What are the main measures and methods to deal with data center downtime?

What are the main measures and methods to deal with data center downtime?

While data centers are designed to not fail in theory, it does happen, so data center operators are facing a very serious situation, especially colocation data centers.

According to some recent events, the consequences of power outages and business interruptions in colocation data centers are very serious. For example, British Telecom, one of the world's largest communications providers and colocation data center providers, has experienced two outages in its data centers this year. According to reports, voice and data traffic in and around London fell by 10% due to the failure, and the incident lasted for more than four hours.

While efforts are made to avoid outages or incidents when designing and operating data centers, data center colocation facilities are not immune to these issues, and both short-term and long-term unexpected outages can be costly. If customers choose to abandon service, the business may be subject to financial penalties for not meeting service level agreements (SLAs), which may also cause long-term damage to the business’s brand and loss of business revenue.

[[222863]]

Data center outage

From a data center perspective, it is very simple to say what should or should not be done to prevent outages. However, if you are the data owner and your data center solution fails, then it is a different conclusion. If you have made a strategic decision to put your data in an external data center and have done a risk analysis, are you really prepared for the worst? The question is, what should you do if you find yourself in this situation?
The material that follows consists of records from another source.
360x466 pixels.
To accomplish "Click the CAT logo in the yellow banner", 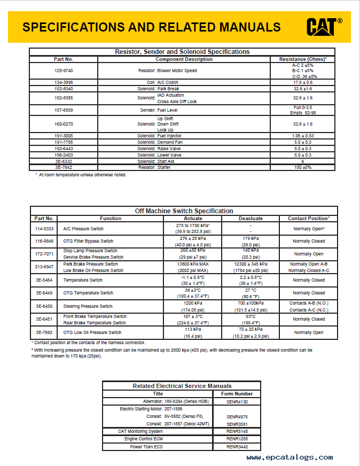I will point(324,26).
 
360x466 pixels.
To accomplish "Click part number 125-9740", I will point(64,70).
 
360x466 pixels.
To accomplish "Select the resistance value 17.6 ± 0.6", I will point(303,82).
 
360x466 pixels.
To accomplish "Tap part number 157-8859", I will point(64,110).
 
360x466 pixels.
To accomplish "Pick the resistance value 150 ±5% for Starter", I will point(302,168).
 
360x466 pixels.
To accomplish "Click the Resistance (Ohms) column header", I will point(303,59).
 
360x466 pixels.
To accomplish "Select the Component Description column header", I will point(184,59).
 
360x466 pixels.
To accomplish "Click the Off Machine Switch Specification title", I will point(184,211).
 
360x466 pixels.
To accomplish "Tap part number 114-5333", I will point(44,229).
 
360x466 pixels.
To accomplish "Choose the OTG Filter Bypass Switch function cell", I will point(89,241).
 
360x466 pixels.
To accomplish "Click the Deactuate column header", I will point(251,219).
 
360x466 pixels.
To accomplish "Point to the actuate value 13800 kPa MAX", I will point(193,264).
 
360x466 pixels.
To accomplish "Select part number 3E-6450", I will point(44,306).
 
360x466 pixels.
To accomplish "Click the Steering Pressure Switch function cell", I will point(88,306).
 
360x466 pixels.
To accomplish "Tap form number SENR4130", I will point(237,401).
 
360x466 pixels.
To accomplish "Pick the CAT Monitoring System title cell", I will point(140,431).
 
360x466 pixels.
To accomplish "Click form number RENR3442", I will point(237,447).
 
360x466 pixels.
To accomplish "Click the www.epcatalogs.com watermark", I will point(290,457).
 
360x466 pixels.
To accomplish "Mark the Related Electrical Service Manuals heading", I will point(182,386).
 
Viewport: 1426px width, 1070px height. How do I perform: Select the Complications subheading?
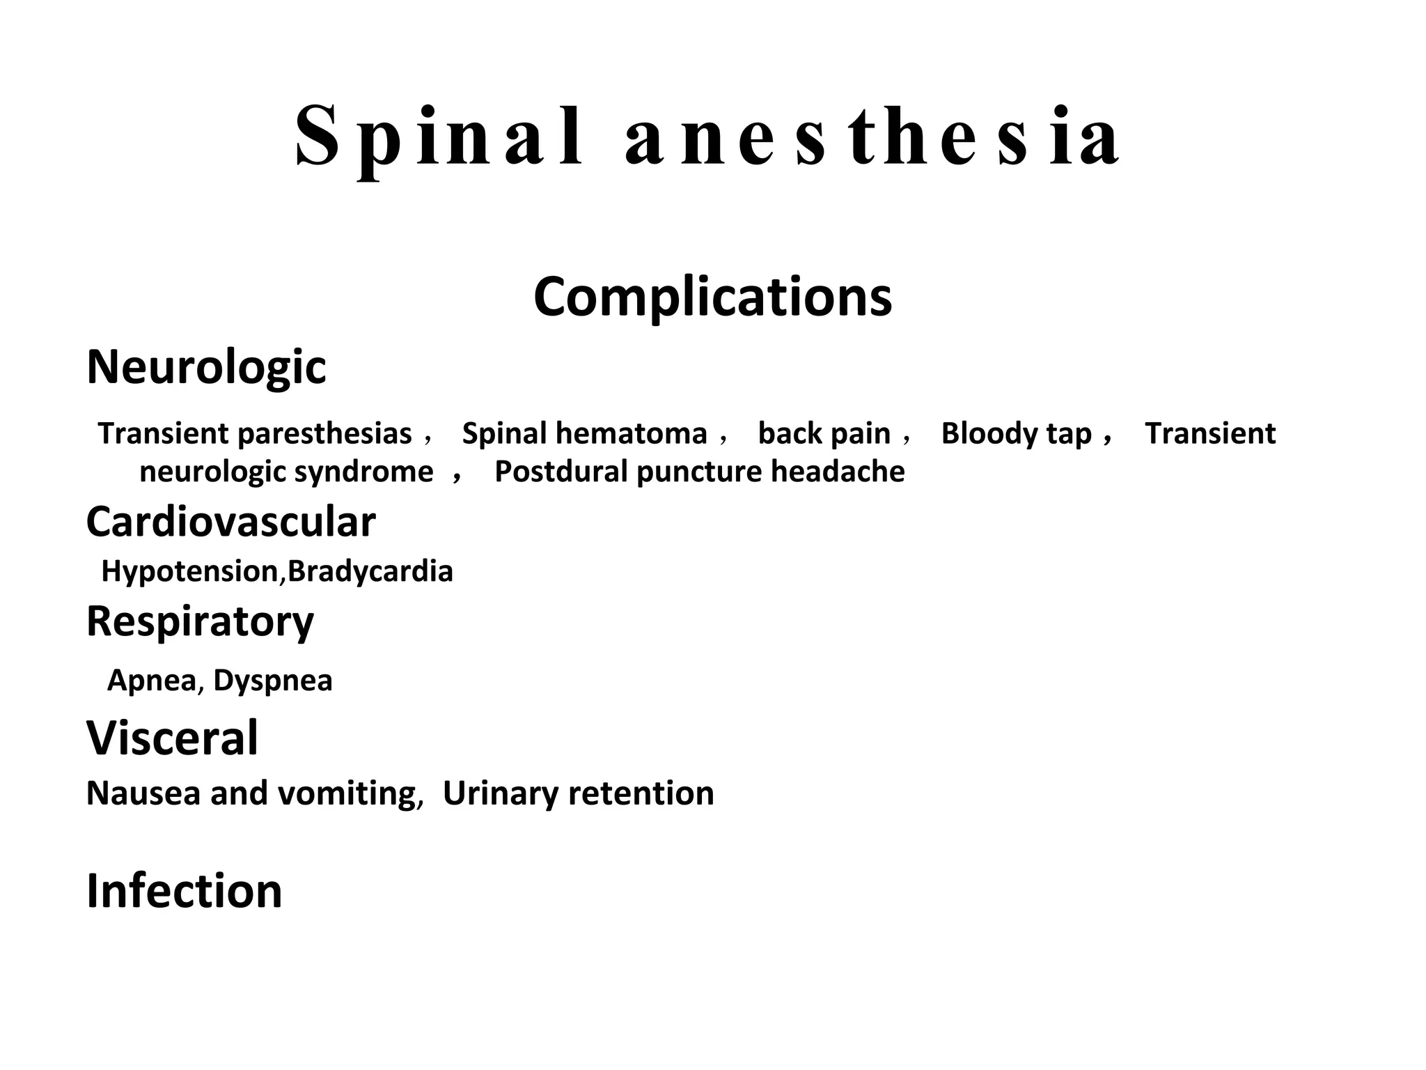pos(712,297)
The best way to prepare for the worst-case scenario is to continually address this possibility. If it fails, the organization's preparation efforts and awareness of the process will provide it with the resources and tools to mitigate failure. If the company has not considered or has not done so, it is recommended to evaluate its situation from the following aspects.

1. Diversify your risk

First, when you develop your data center strategy, avoid putting all your data in one place, as this increases the risk factor. Likewise, avoid putting all your critical applications in the same place. Consider putting your primary data in one place and your backup data in another. Then walk through each scenario and determine what the impact of any level of failure would be. Repeat this process once a year.

2. Trust but verify

Get audit records from your service provider, and more importantly, review them carefully. In many cases, colocation data centers need to be audited for compliance with regulations such as HIPAA, SOX, and PCI. Sometimes, however, this review may be done by someone who does not fully understand how IT or the data center operates. Therefore, companies need to arrange for professionals who understand how the data center operates reliably to conduct the audit. These third-party audits are usually much easier than identifying risks on their own and can provide more information. In most cases, the cost of mitigating risks through audits and verification measures is usually minimal compared to the cost of a disruption and the cost of operations.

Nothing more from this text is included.